Five figures enveloped in dark green blankets are sitting on the floor of a dance studio. Slowly, they awaken and emerge from their cocoons. One lays her blanket on the floor as if at the beach. Another ties it tight around her hair like a towel. Some stay covered, moving about like ghosts.

“There’s a lot of erasure that goes on with these blankets,” said choreographer Stefanie Batten Bland. “It’s a kind of dual sword. They can be things that comfort us and make us feel safe, but they can also erase us completely by the way we work with them.”

Exploring the visuals of double entendres is a major theme of Ms. Batten Bland’s work, including her one-hour piece, Welcome, that will be performed Saturday at 7 p.m. at the Performing Arts Center. This will be the final performance of the Yard’s winter series.

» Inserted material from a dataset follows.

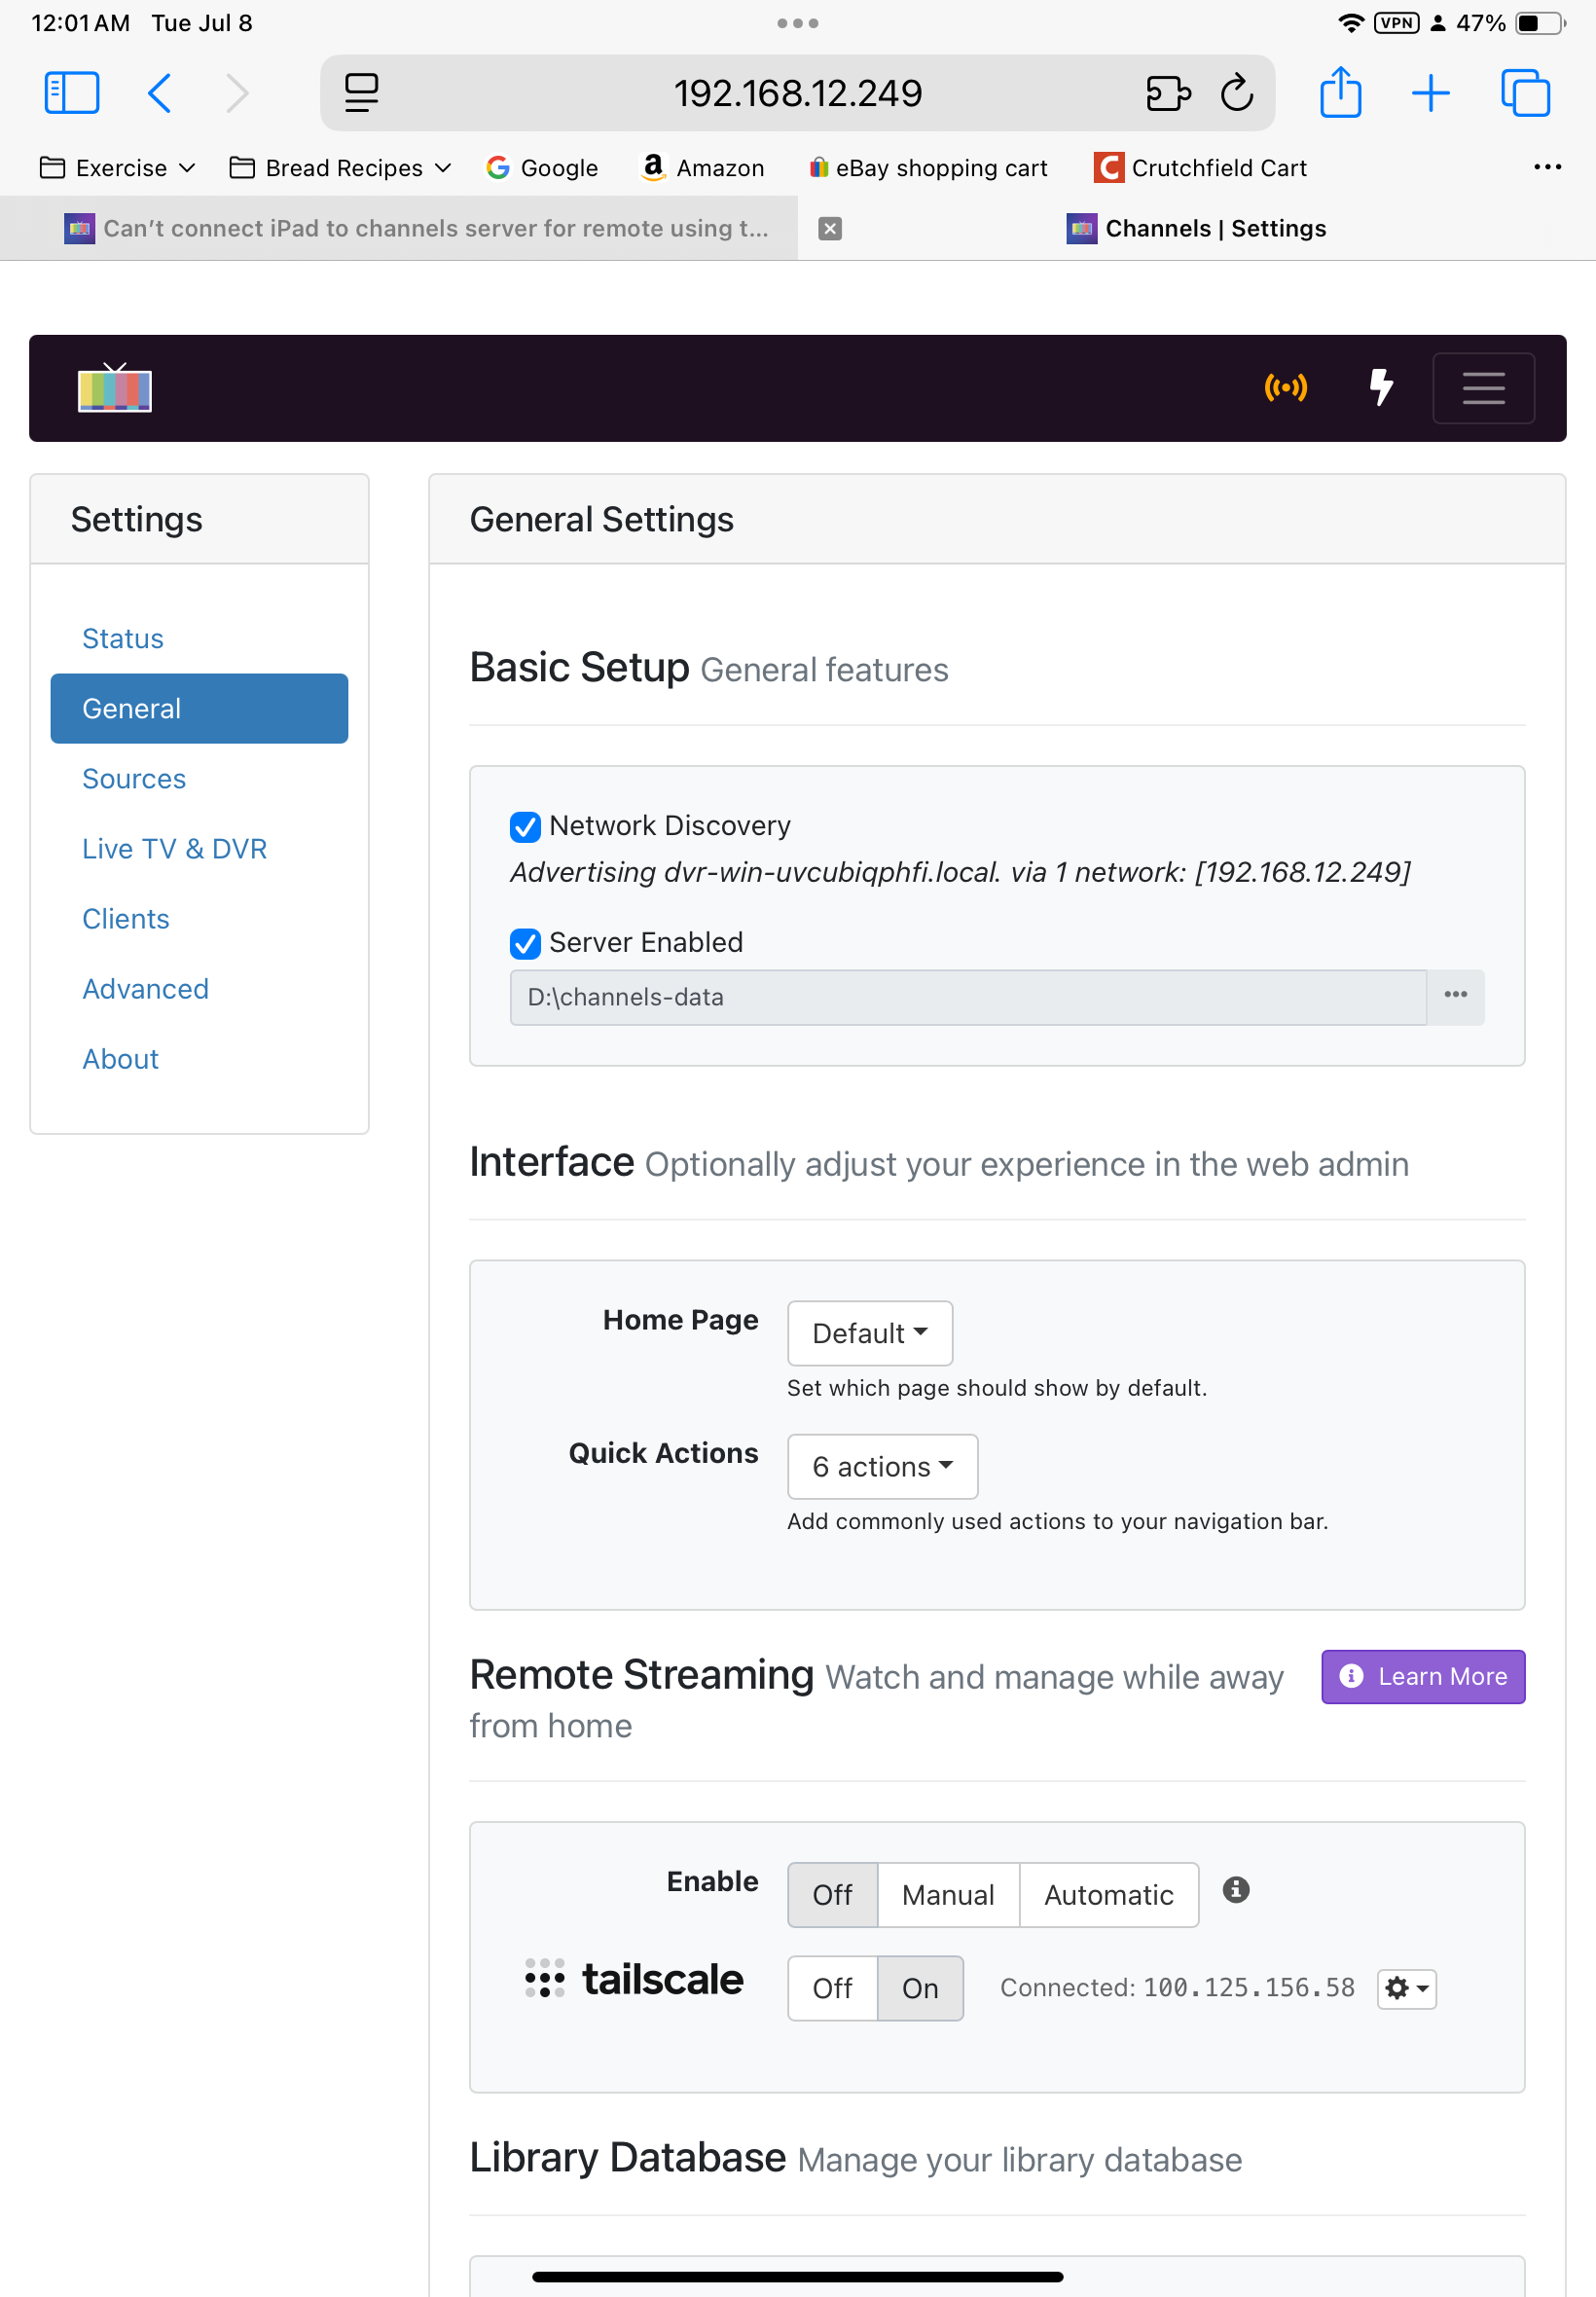
Task: Click the Remote Streaming info icon
Action: pyautogui.click(x=1235, y=1890)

Ms. Batten Bland said the inspiration for the work came from thinking about the duality of walls; the rising tensions over building walls in society and her love of mural art from growing up in SoHo in New York city, where walls were places of artistic expression.

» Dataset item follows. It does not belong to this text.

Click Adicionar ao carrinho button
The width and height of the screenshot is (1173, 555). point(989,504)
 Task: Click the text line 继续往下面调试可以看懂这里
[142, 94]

Stefanie Batten Bland. — Mark Alan Lovewell

“At first it was just research from the changing idea of what walls are, that they can be mural based and celebrate our entire community instead of being used as a vehicle for separation,” she said.

She said she wanted to use blankets because they are one of the first items immigrants receive when entering the United States. “Each one of them has come to this place from a different place, they have different stories and they tell us each why they’re here, how they’re here and who they were before they got here.”

Ms. Batten Bland formed Company SSB in 2008 and began choreographing pieces that blend genres to create dance theatre that incorporates installations and the audience.

“Our company is known for making worlds,” she said. “We always make these enormous worlds that the spectator and performer are always a part of.”

Ms. Batten Bland began creating the world of Welcome after receiving the Yard’s Schoenberg Fellowship in 2016, premiering it a year later. She said it has become the company’s hit,” much of it because of how it is influenced by where it is performed. For Saturday’s show, she said the company has been working with Island school children to help populate the floor of the stage with a Vineyard-inspired mural.

“I love working with every type of age group helping us design a mural of what represents the town we’re performing in,” she said.

Ms. Batten Bland said she feels a “deep sense of home” when visiting the Island and is already hard at work on a piece inspired by the African American Heritage Trail called Embarked that will premiere on the Vineyard next year. She said it will continue her passion for making sense of the world through movement and inspiring audiences to choose to say “Welcome” to strangers instead of pushing them away.

“It’s a lot easier to shake someone’s hand than to avoid it,” she said.